Previous studies only found eight genetic markers. In this study, the researchers found more than 250 genetic markers. This study represents the largest study for baldness to date, according to the study in PLOS Genetics. Male pattern baldness affects around 80 percent of men and can have “substantial psychosocial impacts via changes in self-consciousness and social perceptions.” The study also reported that baldness may be a predictor of other adverse health outcomes. Using data from over 52,000 men, the data was split into two datasets “to build and apply a genetic predictor of baldness.” Parkinson’s disease was identified and linked to male pattern baldness, according to the study.
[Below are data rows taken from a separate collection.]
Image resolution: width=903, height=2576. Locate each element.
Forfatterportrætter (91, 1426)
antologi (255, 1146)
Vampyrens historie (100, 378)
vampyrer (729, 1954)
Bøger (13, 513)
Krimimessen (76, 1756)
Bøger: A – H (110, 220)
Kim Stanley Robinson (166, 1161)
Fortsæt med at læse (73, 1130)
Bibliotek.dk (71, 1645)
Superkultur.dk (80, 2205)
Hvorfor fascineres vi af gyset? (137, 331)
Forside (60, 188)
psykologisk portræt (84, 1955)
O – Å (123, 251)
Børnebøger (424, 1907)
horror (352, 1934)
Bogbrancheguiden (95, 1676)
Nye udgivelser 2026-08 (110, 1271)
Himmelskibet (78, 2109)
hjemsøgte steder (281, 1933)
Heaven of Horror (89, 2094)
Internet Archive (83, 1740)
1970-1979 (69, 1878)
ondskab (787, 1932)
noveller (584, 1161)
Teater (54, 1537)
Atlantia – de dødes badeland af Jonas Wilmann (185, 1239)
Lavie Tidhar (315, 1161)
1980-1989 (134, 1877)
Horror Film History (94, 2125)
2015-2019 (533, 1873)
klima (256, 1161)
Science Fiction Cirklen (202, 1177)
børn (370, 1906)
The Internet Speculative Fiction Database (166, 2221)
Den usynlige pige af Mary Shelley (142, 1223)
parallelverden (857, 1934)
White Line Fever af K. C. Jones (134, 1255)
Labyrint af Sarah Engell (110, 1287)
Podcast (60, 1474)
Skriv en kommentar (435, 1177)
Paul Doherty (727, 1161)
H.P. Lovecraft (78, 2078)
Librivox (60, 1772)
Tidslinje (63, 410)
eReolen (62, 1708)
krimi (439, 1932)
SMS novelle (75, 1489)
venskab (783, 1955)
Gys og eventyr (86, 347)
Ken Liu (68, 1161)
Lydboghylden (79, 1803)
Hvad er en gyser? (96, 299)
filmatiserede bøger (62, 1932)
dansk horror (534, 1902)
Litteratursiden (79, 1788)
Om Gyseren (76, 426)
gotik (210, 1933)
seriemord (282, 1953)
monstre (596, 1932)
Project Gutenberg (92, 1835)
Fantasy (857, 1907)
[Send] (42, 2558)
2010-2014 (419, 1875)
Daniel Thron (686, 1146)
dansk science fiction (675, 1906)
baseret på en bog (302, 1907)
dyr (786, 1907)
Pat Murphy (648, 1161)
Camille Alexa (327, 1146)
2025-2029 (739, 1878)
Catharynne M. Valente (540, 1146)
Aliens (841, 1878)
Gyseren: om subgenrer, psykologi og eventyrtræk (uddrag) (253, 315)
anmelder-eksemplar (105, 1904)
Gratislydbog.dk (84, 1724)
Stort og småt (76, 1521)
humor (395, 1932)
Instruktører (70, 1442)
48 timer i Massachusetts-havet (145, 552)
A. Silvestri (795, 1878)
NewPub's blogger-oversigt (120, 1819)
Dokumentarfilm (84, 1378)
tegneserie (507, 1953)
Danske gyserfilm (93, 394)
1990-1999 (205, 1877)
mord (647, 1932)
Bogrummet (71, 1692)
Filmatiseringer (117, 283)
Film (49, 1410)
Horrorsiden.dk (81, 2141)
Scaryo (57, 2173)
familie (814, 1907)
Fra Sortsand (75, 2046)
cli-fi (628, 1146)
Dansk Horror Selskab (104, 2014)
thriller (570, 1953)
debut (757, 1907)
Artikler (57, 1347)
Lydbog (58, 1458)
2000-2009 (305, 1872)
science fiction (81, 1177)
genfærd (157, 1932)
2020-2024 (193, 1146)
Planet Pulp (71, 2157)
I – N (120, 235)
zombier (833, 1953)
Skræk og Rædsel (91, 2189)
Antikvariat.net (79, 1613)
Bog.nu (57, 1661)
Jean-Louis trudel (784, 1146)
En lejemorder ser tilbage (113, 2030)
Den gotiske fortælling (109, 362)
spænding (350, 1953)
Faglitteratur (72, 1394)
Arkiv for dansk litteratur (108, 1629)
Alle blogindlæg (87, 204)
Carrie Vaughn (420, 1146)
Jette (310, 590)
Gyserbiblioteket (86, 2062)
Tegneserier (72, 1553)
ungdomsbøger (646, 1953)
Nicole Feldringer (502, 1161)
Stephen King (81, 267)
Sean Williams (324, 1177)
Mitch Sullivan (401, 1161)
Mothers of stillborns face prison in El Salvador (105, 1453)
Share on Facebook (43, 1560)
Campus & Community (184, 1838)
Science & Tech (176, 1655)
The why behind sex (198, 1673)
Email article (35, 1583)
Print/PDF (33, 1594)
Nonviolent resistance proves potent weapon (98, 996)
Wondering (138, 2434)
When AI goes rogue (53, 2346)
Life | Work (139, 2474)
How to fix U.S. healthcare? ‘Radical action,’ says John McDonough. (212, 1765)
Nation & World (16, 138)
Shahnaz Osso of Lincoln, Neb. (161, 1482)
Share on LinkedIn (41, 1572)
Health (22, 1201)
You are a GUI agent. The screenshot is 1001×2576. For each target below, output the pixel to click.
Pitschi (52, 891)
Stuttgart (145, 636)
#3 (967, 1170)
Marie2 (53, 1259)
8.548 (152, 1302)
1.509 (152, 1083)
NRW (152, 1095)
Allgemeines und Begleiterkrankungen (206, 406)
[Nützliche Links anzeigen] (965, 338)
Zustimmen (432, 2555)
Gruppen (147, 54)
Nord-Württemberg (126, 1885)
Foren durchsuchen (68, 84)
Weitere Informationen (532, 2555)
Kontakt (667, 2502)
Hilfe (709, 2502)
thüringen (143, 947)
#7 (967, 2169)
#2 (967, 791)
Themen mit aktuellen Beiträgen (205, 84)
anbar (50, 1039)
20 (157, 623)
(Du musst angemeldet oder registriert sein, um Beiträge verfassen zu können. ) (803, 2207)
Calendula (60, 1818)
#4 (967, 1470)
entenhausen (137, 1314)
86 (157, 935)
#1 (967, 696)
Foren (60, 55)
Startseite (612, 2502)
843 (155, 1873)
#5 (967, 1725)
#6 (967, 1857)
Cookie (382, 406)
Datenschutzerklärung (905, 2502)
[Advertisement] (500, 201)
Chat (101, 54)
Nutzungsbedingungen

The researchers created a formula to predict the chances that a person will go bald. Part of the formula was based on genetic markers that were absent or present in the genes. With the results, the researchers hope to identify people within the population at risk for hair loss. The genetic signals for male pattern baldness come from the x chromosome which originates from the mother. Though, the researchers wrote that in the data collected, it was not known at what age the hair loss began to appear.
The researchers are still a long way from accurate predicting male pattern baldness in men, but the study brings scientists closer. With more research, the scientists hope to increase their our understanding of the genetic architecture that leads to the condition.